Diseases of the surfinie

The surfinie are generally very healthy plants and for this reason in the last years they have supplanted the geranium, victim of the cycareus marshalli.
They can also be affected by parasites.
The most common are
- Red spider mite: it is a mite that feeds on the sap of the plant. Note its presence by analyzing the back of the leaves. If we notice the appearance of tiny red or brown dots it is better to intervene as soon as possible with a specific acaricide. It usually affects when the temperatures are very high. It may also be useful to vaporize the leaves to increase the moisture present.
- Aphids: they are small green or brown animals. Usually they stick to the stem of the plant and can make it very weak. They must be fought with insecticides with an action.
- Oidium: we notice it when the leaves, stems or buds are covered with a white patina. It usually appears in spring or autumn after the rains. It must be fought with a specific fungicide.

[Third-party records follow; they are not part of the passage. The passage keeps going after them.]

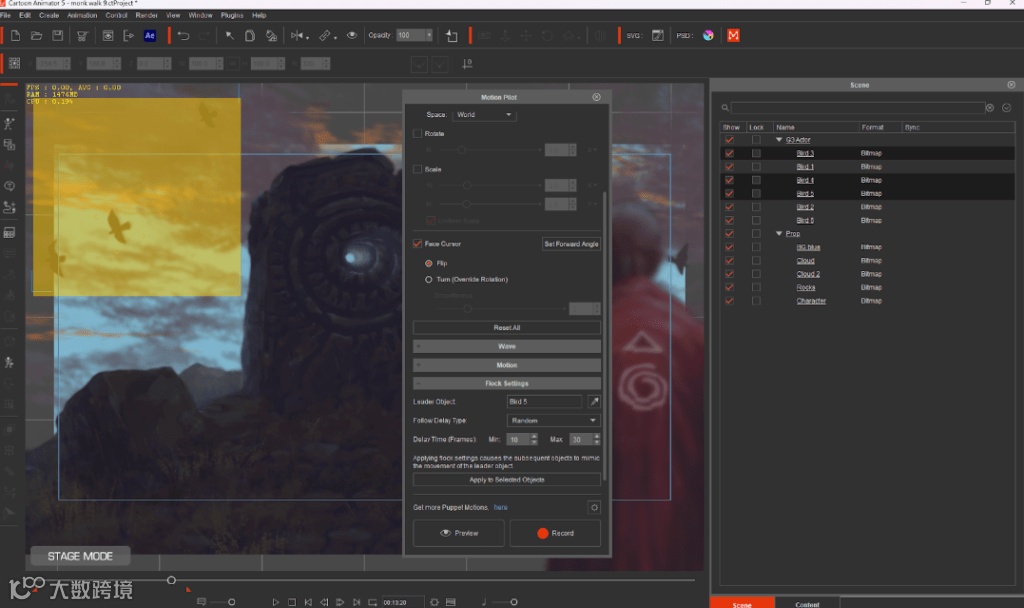Click the red M icon in toolbar

point(733,36)
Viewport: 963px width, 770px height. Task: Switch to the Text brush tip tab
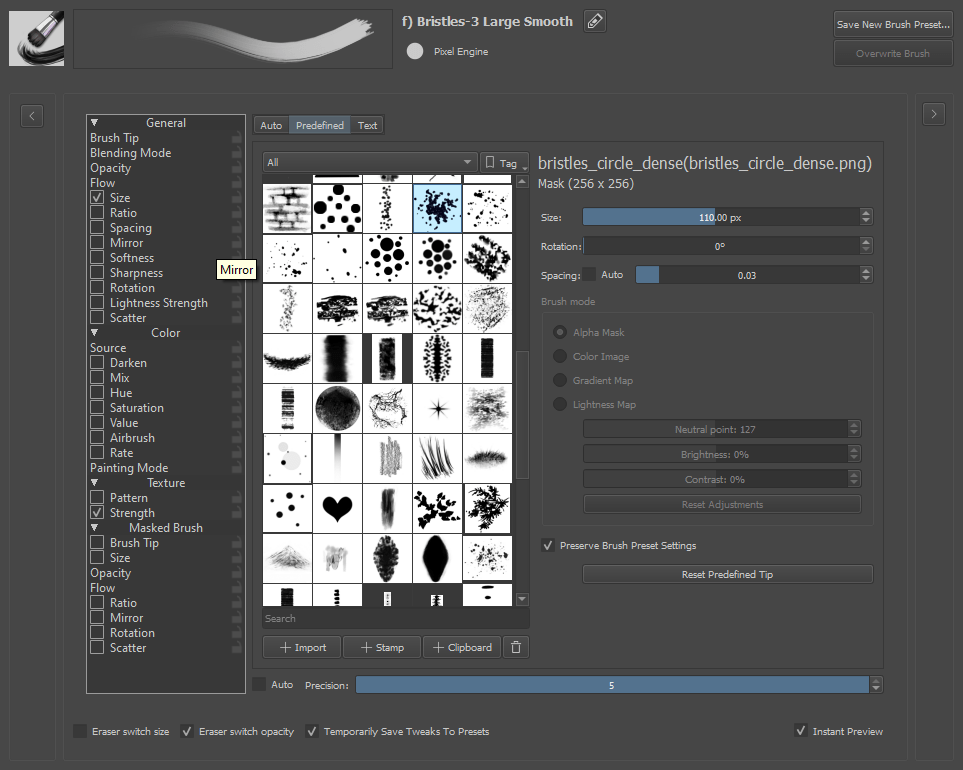click(x=367, y=124)
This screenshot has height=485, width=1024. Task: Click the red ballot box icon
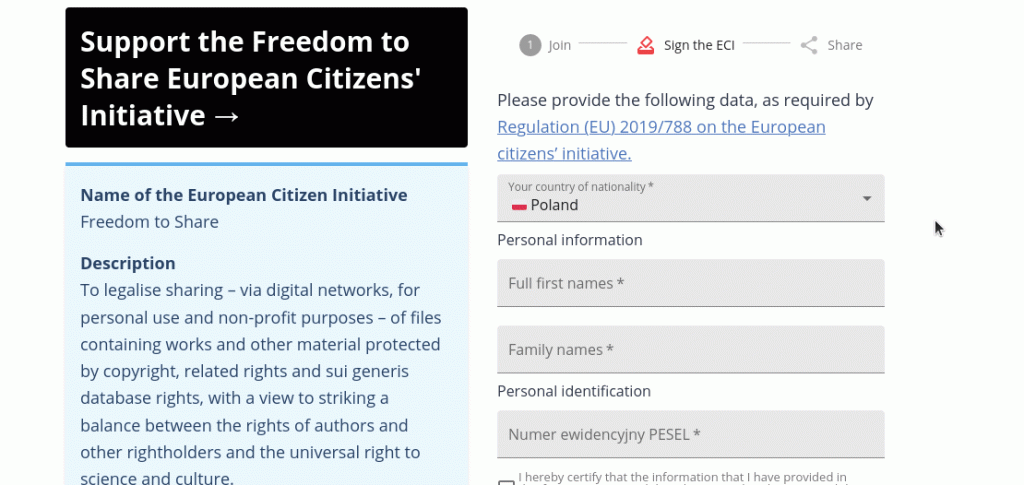[x=646, y=45]
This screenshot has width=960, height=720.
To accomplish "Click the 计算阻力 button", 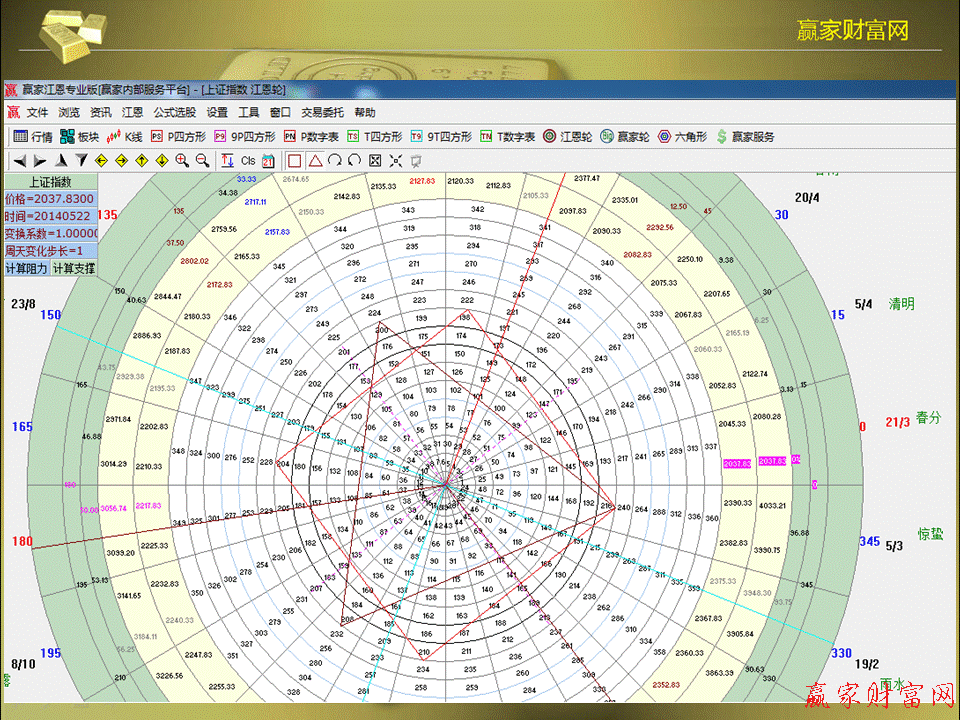I will (25, 268).
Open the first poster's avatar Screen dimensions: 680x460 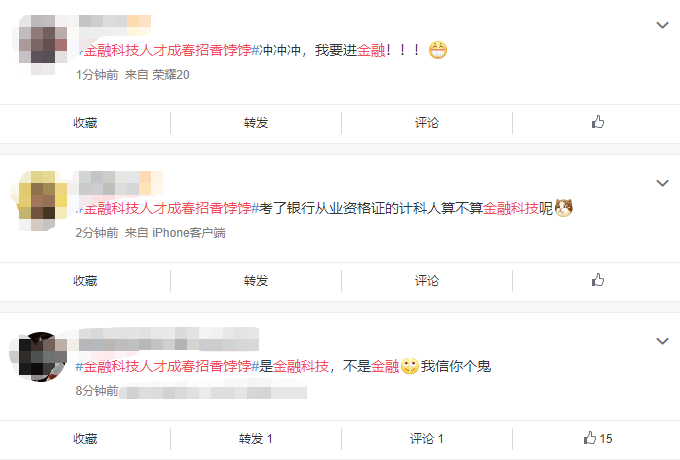42,45
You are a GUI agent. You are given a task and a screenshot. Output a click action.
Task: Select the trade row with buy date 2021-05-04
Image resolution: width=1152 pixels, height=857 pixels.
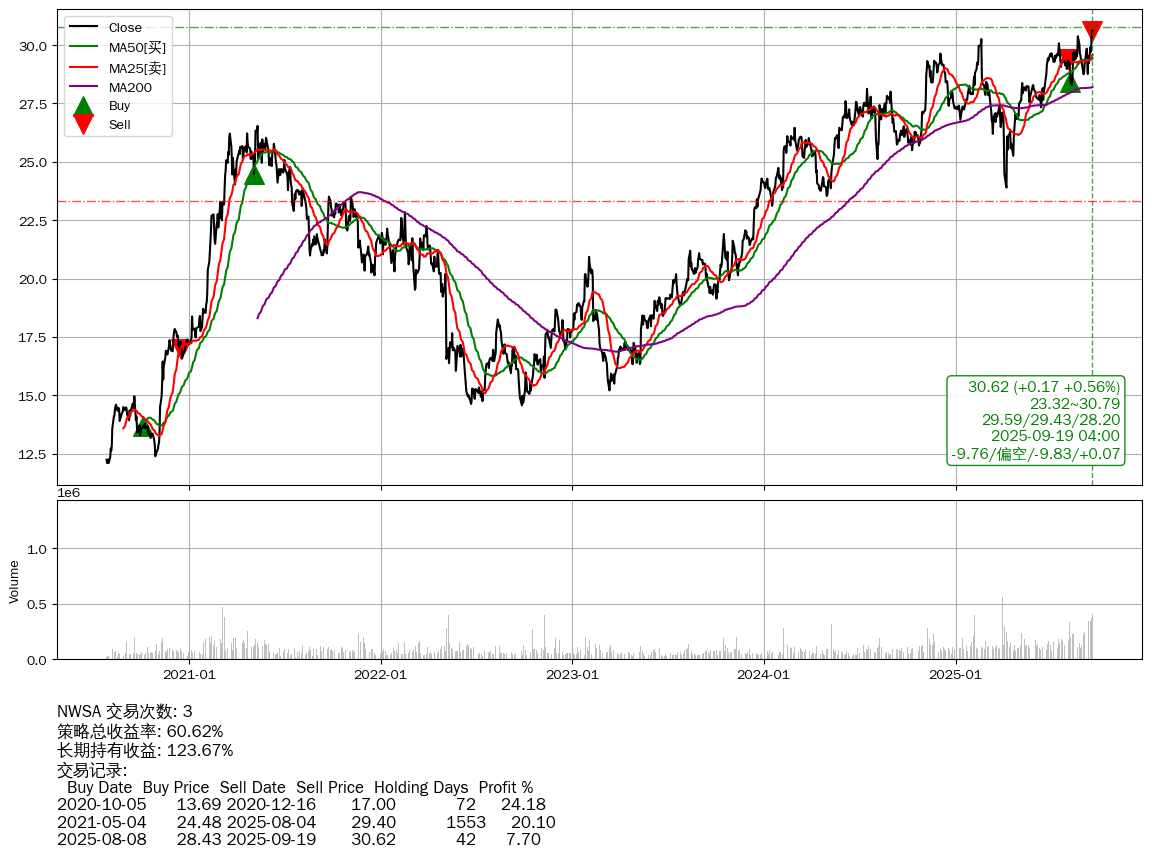pyautogui.click(x=305, y=823)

Surfinie can be reproduced mainly by sowing or cutting.
Cutting: should be done around September or in the spring on plants preserved from the previous year ... We need to take a section of branch without flowers about 8 centimeters long, then insert it in a vase with very light soil (composed of peat, sand and perlite) and keep it wet. It is important that it is placed in the shade. They should root in a month.
If done in the fall, it must then be kept for the entire cold season in a warm and fairly bright room.
Sowing: proceed at the beginning of spring.
The seeds are very small and to avoid spreading them unevenly it is good to mix them first with fine sand.
The mixture must then be distributed evenly on a cassette filled with very light or better vermiculite soil. It is necessary to vaporize with water (an operation that must be repeated often, even twice a day) and store it at a temperature of at least 16 ° C, possibly covered by a transparent plastic film to maintain humidity. As soon as the seedlings appear they move to a bright room. They must be transplanted into individual jars about a month later.

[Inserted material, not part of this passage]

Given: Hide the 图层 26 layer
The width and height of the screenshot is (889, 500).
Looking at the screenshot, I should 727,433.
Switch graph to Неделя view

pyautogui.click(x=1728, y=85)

Questions: Advice on surfinia

I would like to have advice on how to cure surfinia: when to water it, when and how to fertilize it, if it is bad for the leaves to get wet, if it is a plant that must be exposed in full sun and what do the yellow leaves depend on and how does it reproduce?

Surfinia: Advice on surfinia

It is a plant that can be grown in full sun, but is also well suited to semi-shaded positions (in this case the watering must be reduced). Since a few years, in consideration of the success that this new essence is enjoying, there are fertilizers on the market for surfinia. Ina the alternative can be used a
liquid fertilizer for geraniums. It is good to avoid stagnation of water (since it is a plant that is easily attacked by fungal parasites). As far as reproduction is concerned, surfinia is a plant that is easily reproducible by cutting. You can get other plants by cutting parts of semi-woody branch (approximately 5 cm long) by planting them outdoors in a mixture of peat and sand in equal parts. The mixture should be wet every day and the leaves should also be sprayed several times a day.